WHAT TO PRODUCE:
Copy every record exactly, with nothing left out.

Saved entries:
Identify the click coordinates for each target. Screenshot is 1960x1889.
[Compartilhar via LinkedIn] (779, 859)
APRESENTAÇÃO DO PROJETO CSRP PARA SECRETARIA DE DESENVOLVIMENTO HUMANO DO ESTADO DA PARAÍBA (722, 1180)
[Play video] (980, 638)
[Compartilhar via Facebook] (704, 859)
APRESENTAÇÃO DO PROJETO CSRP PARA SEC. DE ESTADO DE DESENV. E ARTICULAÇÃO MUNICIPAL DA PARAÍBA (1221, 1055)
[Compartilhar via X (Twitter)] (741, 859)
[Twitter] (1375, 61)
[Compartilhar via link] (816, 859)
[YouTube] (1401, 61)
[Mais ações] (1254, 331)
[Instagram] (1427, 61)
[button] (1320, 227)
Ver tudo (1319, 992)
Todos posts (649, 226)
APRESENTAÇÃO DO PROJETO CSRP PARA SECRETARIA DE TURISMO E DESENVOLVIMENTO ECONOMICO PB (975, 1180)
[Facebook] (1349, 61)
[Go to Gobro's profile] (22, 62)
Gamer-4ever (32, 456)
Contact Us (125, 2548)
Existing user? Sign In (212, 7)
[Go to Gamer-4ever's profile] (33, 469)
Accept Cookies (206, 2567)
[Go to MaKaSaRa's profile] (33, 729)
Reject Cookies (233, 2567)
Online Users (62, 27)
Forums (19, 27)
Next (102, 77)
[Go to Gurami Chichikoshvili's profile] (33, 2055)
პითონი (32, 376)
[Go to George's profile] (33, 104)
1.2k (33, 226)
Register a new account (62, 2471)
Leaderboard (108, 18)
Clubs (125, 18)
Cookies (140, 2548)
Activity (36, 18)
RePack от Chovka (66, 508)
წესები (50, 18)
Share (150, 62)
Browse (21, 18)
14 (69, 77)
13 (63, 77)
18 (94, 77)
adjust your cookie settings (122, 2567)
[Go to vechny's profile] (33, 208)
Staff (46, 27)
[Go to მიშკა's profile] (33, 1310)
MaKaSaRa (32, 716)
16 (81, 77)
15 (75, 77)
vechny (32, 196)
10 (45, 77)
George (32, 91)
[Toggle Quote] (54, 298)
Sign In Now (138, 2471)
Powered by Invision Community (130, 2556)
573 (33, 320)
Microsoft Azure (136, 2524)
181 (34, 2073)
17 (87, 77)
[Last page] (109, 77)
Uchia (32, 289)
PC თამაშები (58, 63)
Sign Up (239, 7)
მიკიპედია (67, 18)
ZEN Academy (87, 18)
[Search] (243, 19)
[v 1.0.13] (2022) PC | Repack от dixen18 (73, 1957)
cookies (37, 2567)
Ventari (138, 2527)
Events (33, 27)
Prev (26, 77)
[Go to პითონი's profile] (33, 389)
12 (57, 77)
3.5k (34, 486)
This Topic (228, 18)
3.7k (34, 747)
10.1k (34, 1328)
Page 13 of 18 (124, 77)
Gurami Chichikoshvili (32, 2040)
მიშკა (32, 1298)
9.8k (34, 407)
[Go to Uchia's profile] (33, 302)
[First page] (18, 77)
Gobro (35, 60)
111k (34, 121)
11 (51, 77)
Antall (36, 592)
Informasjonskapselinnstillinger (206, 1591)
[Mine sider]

SOLUTION TO THE EXERCISE:
Identify the click coordinates for each target. Screenshot is 1960x1889.
[Compartilhar via LinkedIn] (779, 859)
APRESENTAÇÃO DO PROJETO CSRP PARA SECRETARIA DE DESENVOLVIMENTO HUMANO DO ESTADO DA PARAÍBA (722, 1180)
[Play video] (980, 638)
[Compartilhar via Facebook] (704, 859)
APRESENTAÇÃO DO PROJETO CSRP PARA SEC. DE ESTADO DE DESENV. E ARTICULAÇÃO MUNICIPAL DA PARAÍBA (1221, 1055)
[Compartilhar via X (Twitter)] (741, 859)
[Twitter] (1375, 61)
[Compartilhar via link] (816, 859)
[YouTube] (1401, 61)
[Mais ações] (1254, 331)
[Instagram] (1427, 61)
[button] (1320, 227)
Ver tudo (1319, 992)
Todos posts (649, 226)
APRESENTAÇÃO DO PROJETO CSRP PARA SECRETARIA DE TURISMO E DESENVOLVIMENTO ECONOMICO PB (975, 1180)
[Facebook] (1349, 61)
[Go to Gobro's profile] (22, 62)
Gamer-4ever (32, 456)
Contact Us (125, 2548)
Existing user? Sign In (212, 7)
[Go to Gamer-4ever's profile] (33, 469)
Accept Cookies (206, 2567)
[Go to MaKaSaRa's profile] (33, 729)
Reject Cookies (233, 2567)
Online Users (62, 27)
Forums (19, 27)
Next (102, 77)
[Go to Gurami Chichikoshvili's profile] (33, 2055)
პითონი (32, 376)
[Go to George's profile] (33, 104)
1.2k (33, 226)
Register a new account (62, 2471)
Leaderboard (108, 18)
Clubs (125, 18)
Cookies (140, 2548)
Activity (36, 18)
RePack от Chovka (66, 508)
წესები (50, 18)
Share (150, 62)
Browse (21, 18)
14 (69, 77)
13 (63, 77)
18 (94, 77)
adjust your cookie settings (122, 2567)
[Go to vechny's profile] (33, 208)
Staff (46, 27)
[Go to მიშკა's profile] (33, 1310)
MaKaSaRa (32, 716)
16 (81, 77)
15 (75, 77)
vechny (32, 196)
10 (45, 77)
George (32, 91)
[Toggle Quote] (54, 298)
Sign In Now (138, 2471)
Powered by Invision Community (130, 2556)
573 (33, 320)
Microsoft Azure (136, 2524)
181 (34, 2073)
17 (87, 77)
[Last page] (109, 77)
Uchia (32, 289)
PC თამაშები (58, 63)
Sign Up (239, 7)
მიკიპედია (67, 18)
ZEN Academy (87, 18)
[Search] (243, 19)
[v 1.0.13] (2022) PC | Repack от dixen18 (73, 1957)
cookies (37, 2567)
Ventari (138, 2527)
Events (33, 27)
Prev (26, 77)
[Go to პითონი's profile] (33, 389)
12 (57, 77)
3.5k (34, 486)
This Topic (228, 18)
3.7k (34, 747)
10.1k (34, 1328)
Page 13 of 18 (124, 77)
Gurami Chichikoshvili (32, 2040)
მიშკა (32, 1298)
9.8k (34, 407)
[Go to Uchia's profile] (33, 302)
[First page] (18, 77)
Gobro (35, 60)
111k (34, 121)
11 (51, 77)
Antall (36, 592)
Informasjonskapselinnstillinger (206, 1591)
[Mine sider]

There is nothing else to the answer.